Uncertainty around ice melt projections has made it difficult for scientists to put a precise figure on how much sea level rise can be expected to affect island communities under climate change, but Kench said one metre was a good base level to work from.
The research collaboration was supported with funding by the Royal Society of New Zealand Catalyst Fund, and a 1:50 scale replica of a coral reef island in Tuvalu - around 3000km north of New Zealand - which has been constructed in the coastal basin of Plymouth's COAST laboratory.
The model will be subjected to rising sea level and increased wave activity, with sensors recording data which will be correlated against previous field measurements taken over the past two decades and also with a numerical model.
"This is giving us an opportunity to firstly manipulate sea level more cleanly and see what the precise effect if sea level change will do to the island.
"Then, alongside that, we are coding up the computer model to replicate this, which will then allow us to explore the effects of higher sea level."
Scientists hope this will provide an accurate picture of the current state of affairs, but also enable them to assess how future sea level rise will affect this and other nations.
The University of Plymouth's Professor Gerd Masselink said work already carried out has shown that these islands did move and change, but the direction of the global debate was not allowing their populations to adapt and plan for the future using this knowledge and understanding.

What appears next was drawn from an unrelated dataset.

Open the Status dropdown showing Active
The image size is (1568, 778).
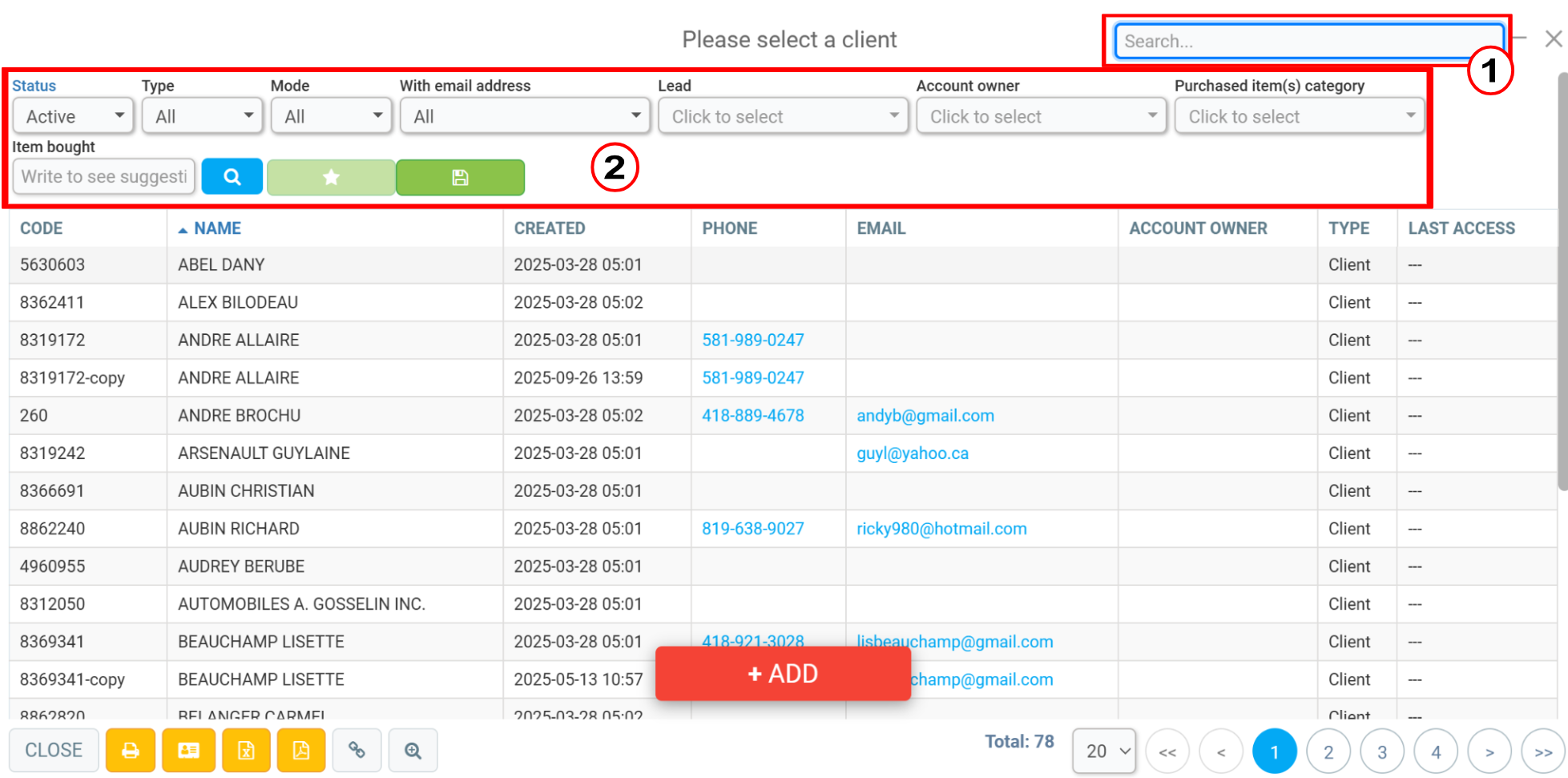click(x=74, y=116)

Meanwhile, in another Marsden Fund-supported study, Kench and colleagues have been collecting coral samples from across the Pacific Ocean.
Chemical signatures retained by the calcium carbonate in these long-lived corals will allow them to reconstruct pH levels and other factors in the ocean, and build a comprehensive record stretching back thousands of years.
By gaining a deeper knowledge of ocean dynamics like acidity, scientists will better understand natural variations in and between ocean basins, which could give better context to climate models that have shown worryingly rapid changes over recent decades.
New Zealand and climate change
• Under present projections, the sea level around New Zealand is expected to rise between 50cm and 100cm this century, while temperatures could also increase by several degrees by 2100.
• Climate change would bring more floods (about two-thirds of Kiwis live in areas prone to flooding); make our freshwater problems worse and put more pressure on rivers and lakes; acidify our oceans; put even more species at risk and bring problems from the rest of the world.
• Climate change is also expected to result in more large storms compounding the effects of sea level rise.
• New Zealand, which reported a 23 per cent increase in greenhouse gas emissions between 1990 and 2014, has pledged to slash its greenhouse gas emissions by 30 per cent from 2005 levels and 11 per cent from 1990 levels by 2030.